Las últimas semanas de la administración demócrata de Joe Biden han dejado varias inquietudes para el futuro de aquella nación pero que, como sabemos, sus diatribas suelen influir en otros pueblos y culturas: hay falta de seguridad interna, inconsistencia en la política exterior, persisten las malas expectativas en el desarrollo económico y, para colmo: se han expresado criminalmente los desequilibrios emocionales de la tradicional identidad norteamericana (los dos militares perpetradores de los atentados en Las Vegas y en Nueva Orleans, son ejemplo macabro de ello).
La preocupación de la Casa Blanca antes de hacer maletas para dar paso a la segunda administración trumpista es la cuestión de los valores, principios y creencias que propuso el globalismo en los últimos cuarenta años y que entraron en crisis en la última década.

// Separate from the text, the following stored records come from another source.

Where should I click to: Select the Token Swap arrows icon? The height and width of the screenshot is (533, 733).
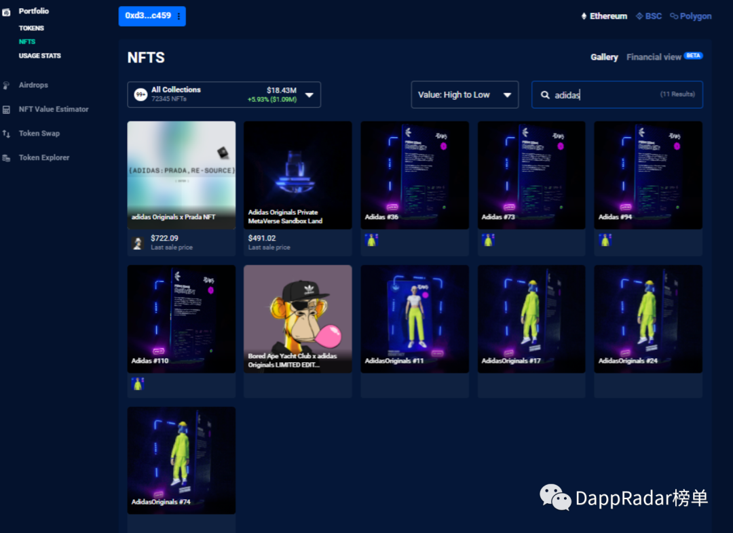point(6,134)
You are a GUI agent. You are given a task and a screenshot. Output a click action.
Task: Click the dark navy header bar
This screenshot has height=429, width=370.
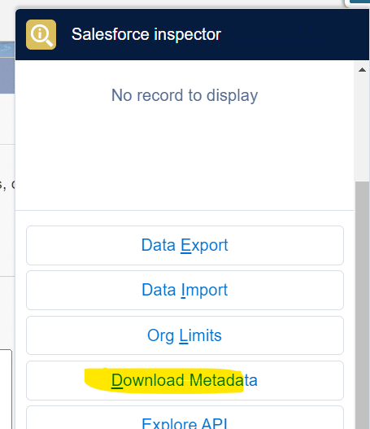point(192,34)
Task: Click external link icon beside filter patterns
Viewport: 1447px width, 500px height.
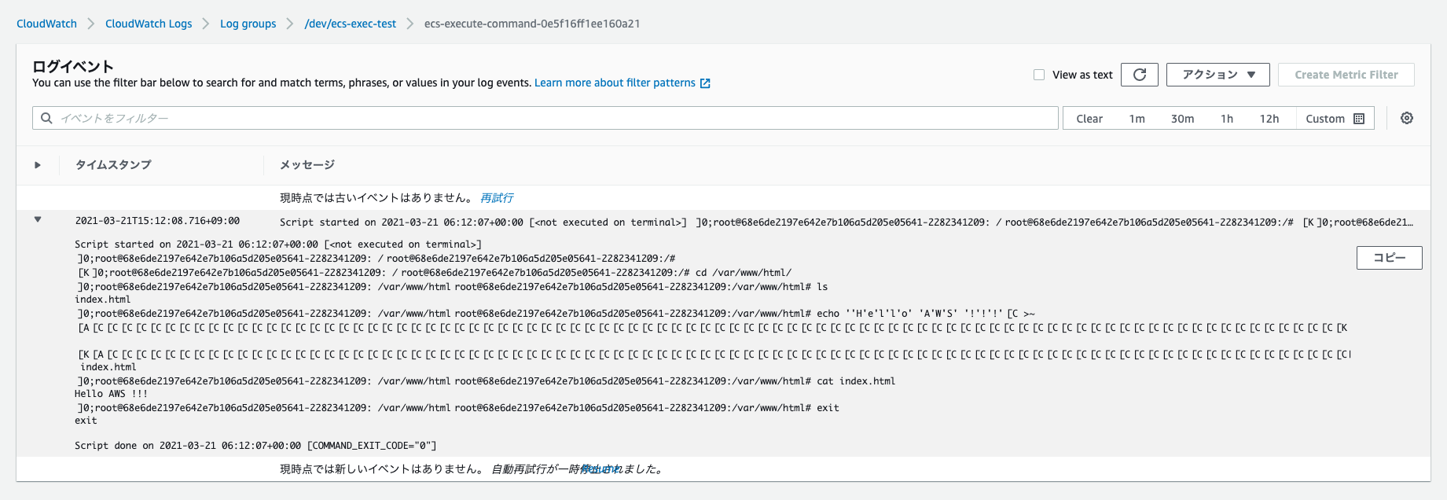Action: point(705,83)
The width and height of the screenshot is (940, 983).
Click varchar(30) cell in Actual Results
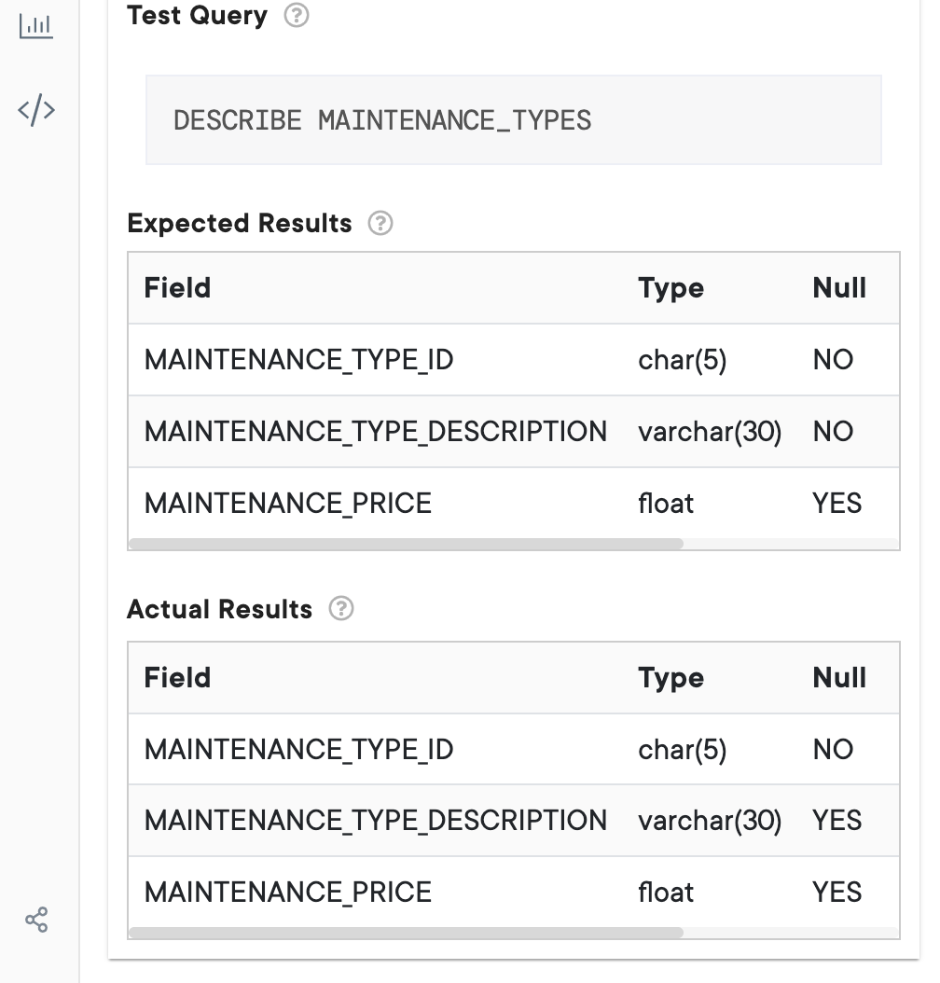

Basta ver la lista de los homenajeados por Biden con la Medalla de la Libertad: Hillary Clinton, George Soros, Michael J. Fox, Denzel Washington, Bono, ‘Magic’ Johnson, José Andrés, Anna Wintour, Jane Goodall, Bill Nye, Ralph Lauren y Lionel Messi, para reconocer qué personajes del mundo político, económico, deportivo y del espectáculo pretende que sean los ‘heraldos’ de dichos valores globales, en resistencia, en la segunda era de Trump.

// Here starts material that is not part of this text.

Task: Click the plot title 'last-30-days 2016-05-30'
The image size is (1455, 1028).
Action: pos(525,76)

Desde esta perspectiva, las palabras dichas por Salazar tras el encuentro con el obispo Castro toman otra dimensión: “El liderazgo de la Iglesia es fundamental para el pueblo… para tener una sociedad estable, buena, con optimismo… El diálogo es tan importante que las soluciones de cualquier tema que tenemos, en los asuntos de economía, pobreza, migración, problemas como inseguridad, éstos se discuten y se hallan las salidas mediante un diálogo profundo, auténtico y verdadero, y buscando respuestas”.

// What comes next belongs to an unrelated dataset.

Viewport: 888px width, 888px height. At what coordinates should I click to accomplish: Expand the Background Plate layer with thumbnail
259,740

Hay un buen sector político-ideológico norteamericano que se está quedando esencialmente sin interlocutores, un poco por la soberbia con la que quisieron imponer en el mundo una única forma de ver la vida, la libertad, la educación, el desarrollo y el dominio exclusivo de ciertas élites y un poco porque los nuevos liderazgos “populistas” han recobrado entre la población los sentimientos de soberanía, nacionalismo, bienestar comunitario, autonomía e independencia que fueron casi proscritos en el neoliberalismo ideológico y la hiper-regulación democrática de las últimas décadas.
El gobierno de López Obrador en México (y la reafirmación de sus argumentos político-culturales con Claudia Sheinbaum) así como el segundo triunfo de Donald Trump en los Estados Unidos (reforzado y ahora con la mirada puesta en la trascendencia) no simbolizan una ‘sacudida’ pasajera sino que ofrecen un auténtico viraje en el camino de sus respectivas patrias, un recambio del statu quo exaltado durante la globalización y que hoy es duramente cuestionado desde nuevas identidades patrias: nacionalistas, proteccionistas, orgullosas de su camino y su autosuficiencia, capaces de tomar decisiones radicales incluso en contrasentido al resto del ‘mundo global e interconectado’.
Y si bien esto es un reto para los poderes políticos y económicos; para la Iglesia católica implica una intensa revisión de su propia historia y los destinos de sus esfuerzos: si algo ha sobrevivido en cada uno de los cambios epocales en los últimos dos milenios, ha sido esa estructura social-religiosa que ofrece sentido a la sociedad cuando ésta se enfrenta a graves cambios culturales. Así lo dijo Ken Salazar: “Los líderes religiosos juegan un papel crucial en nuestras comunidades al impulsar iniciativas que nos permiten avanzar en nuestra seguridad compartida”. Esa ‘seguridad compartida’ de la que habla el diplomático quizá no haya que interpretarla en términos inmediatistas.